* DESCRIPTION OF THE TASK *
Exactly the lines from the one with "Given: Click the CDK code input field" through the final line of the entries, and nothing else, should appear in the answer; no pictures go in it.

* DATA *
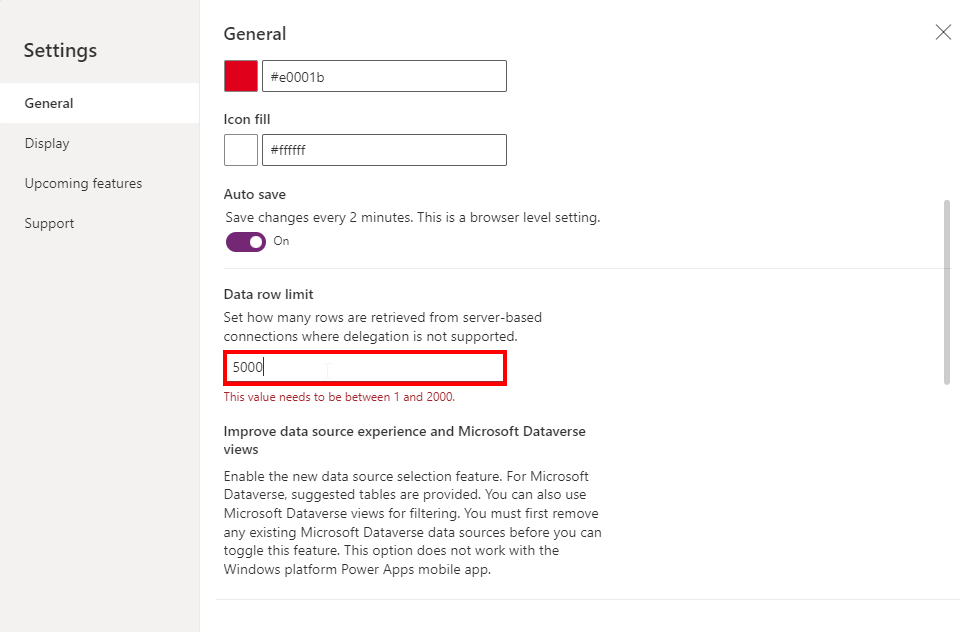Click the "Settings" title in the sidebar

point(60,50)
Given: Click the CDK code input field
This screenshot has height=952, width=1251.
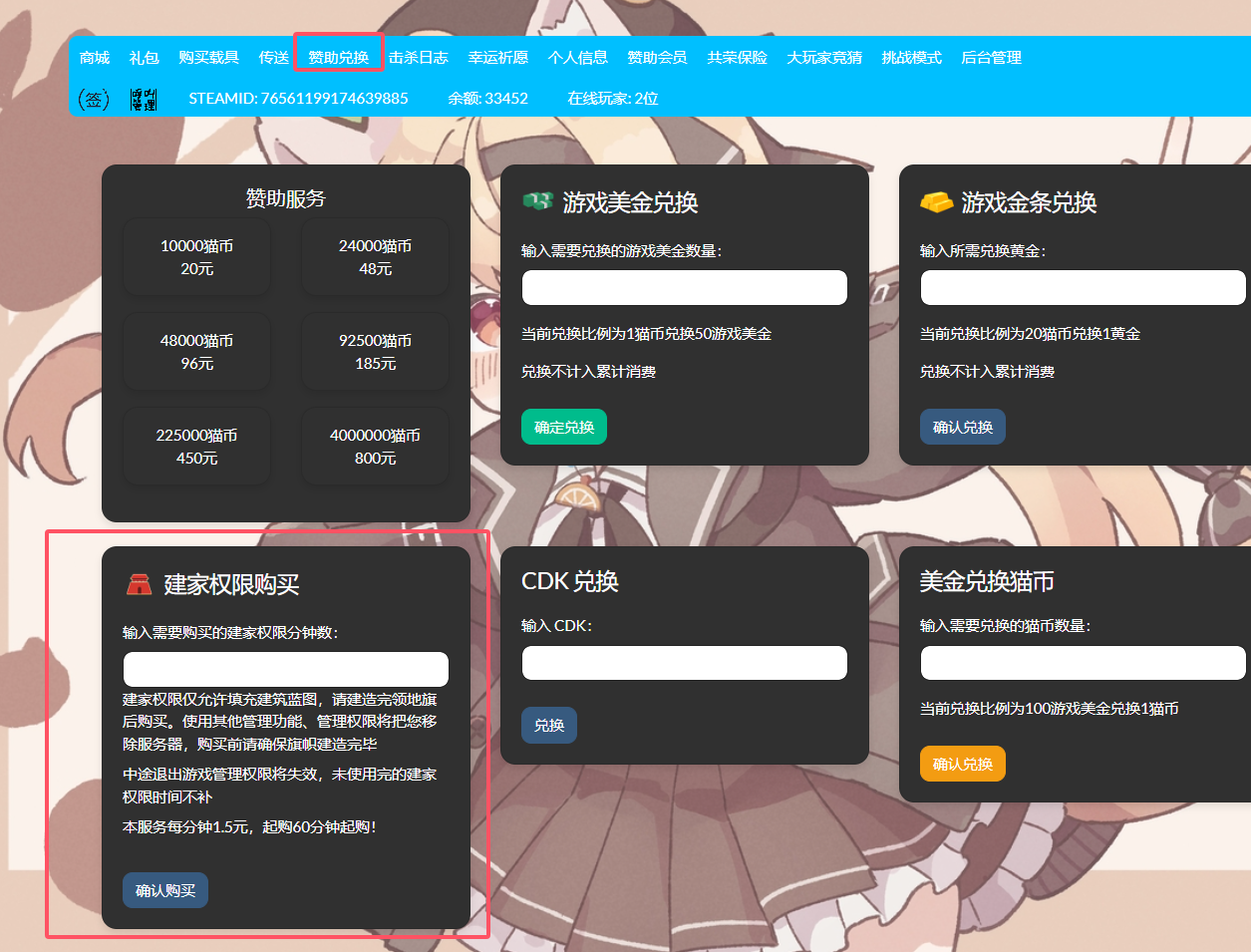Looking at the screenshot, I should tap(684, 663).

* ANSWER TO THE PROBLEM *
Given: Click the CDK code input field
This screenshot has height=952, width=1251.
Looking at the screenshot, I should tap(684, 663).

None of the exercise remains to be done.